Рис. 4. Компьютерная томография сердца и аорты с контрастированием после операции.

Дискуссия

Декстрокардия — это редкий врожденный порок развития сердечно-сосудистой системы, при котором сердце располагается в грудной клетке справа, симметрично нормальному расположению. Соотношение мужчин и женщин составляет 1:1 [1].

Декстрокардия должна насторожить клиницистов и хирургов о возможных сопутствующих пороках развития сердца, поэтому важно оценить возможные аномалии и анатомические особенности при помощи МСКТ и ЭхоКГ. Прерывание нижней полой вены является наиболее распространенной сосудистой мальформацией. Его наличие имеет технические последствия для катетеризации и канюляции, учитывая, что большая часть венозного возврата впадает в правое предсердие через расширенную верхнюю полую вены [6].

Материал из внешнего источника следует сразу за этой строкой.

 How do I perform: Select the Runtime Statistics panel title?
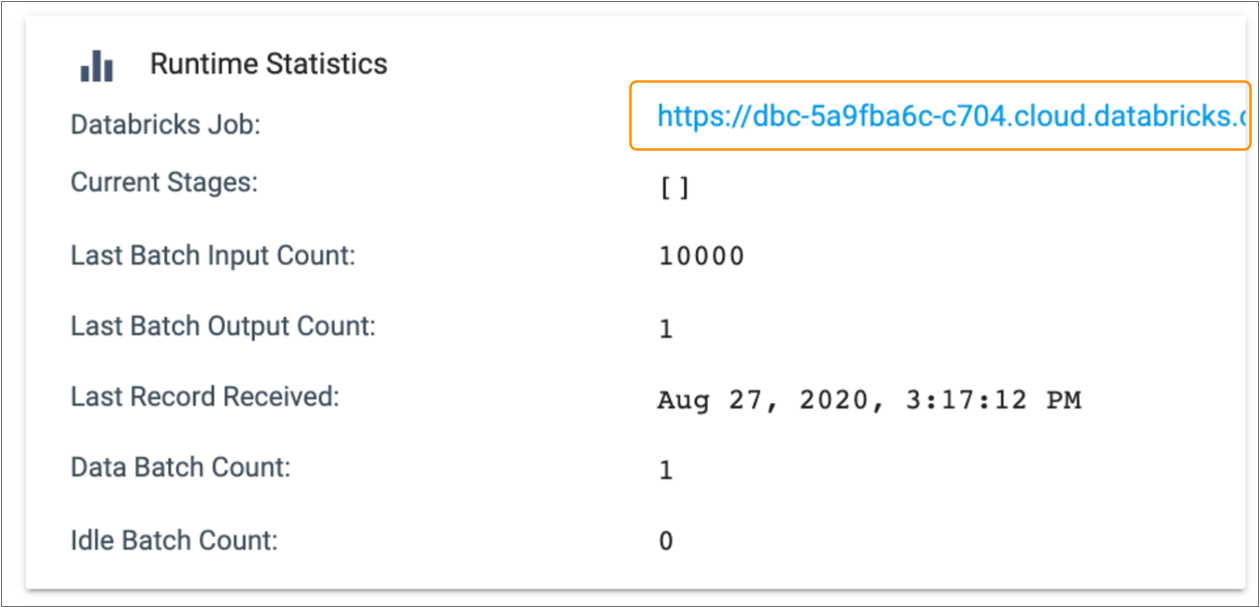268,63
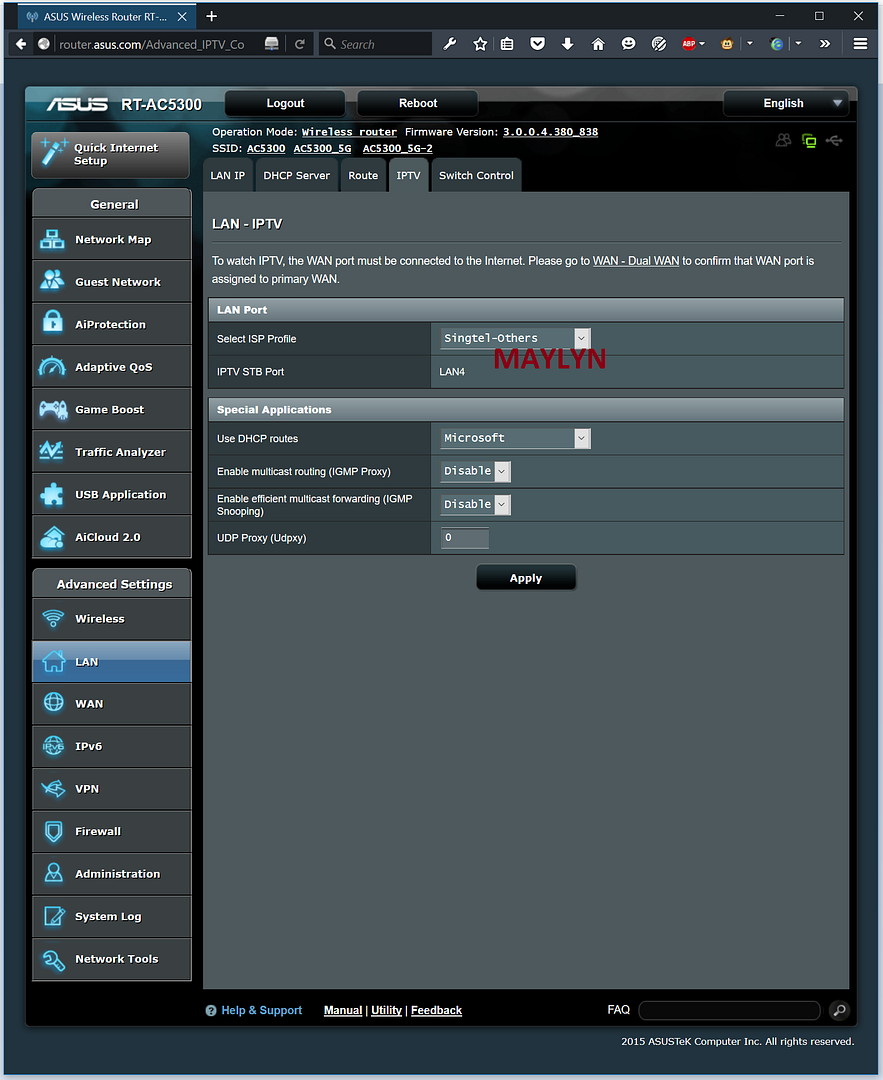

Хирургическая техника при данной патологии не является особенной, но есть определенные трудности с подключением аппарата искусственного кровообращения, т.к. полая вена и правое предсердие расположены более кзади, чем в норме, а также хирурги могут быть сбиты с толку из-за зеркальных находок. Rammos K, et al. опубликовали, что они впервые подключили аппарат искусственного кровообращения по схеме “аорта-левая общая бедренная вена”, после этого была установлена дополнительная канюля в верхнюю полую вену [3]. Также ряд авторов опубликовали кардиохирургические операции при декстрокардии и транспозиции внутренних органов, в т.ч. и при расслоении аорты [4-6]. Некоторые авторы рекомендуют стоять на левой стороне пациента, что обеспечивает отличную экспозицию, т.к. анатомия пациента перевернута [7].

Заключение

Протезирование АК, восходящей аорты и дуги у пациентов с декстрокардией и транспозицией внутренних органов является сложной задачей и требует от операционной бригады определенных навыков.

Благодарности. Aвторы выражают благодарность врачу-рентгенологу Бердниковой Ольге Викторовне за представленные снимки МСКТ.

Отношения и деятельность: все авторы заявляют об отсутствии потенциального конфликта интересов, требующего раскрытия в данной статье.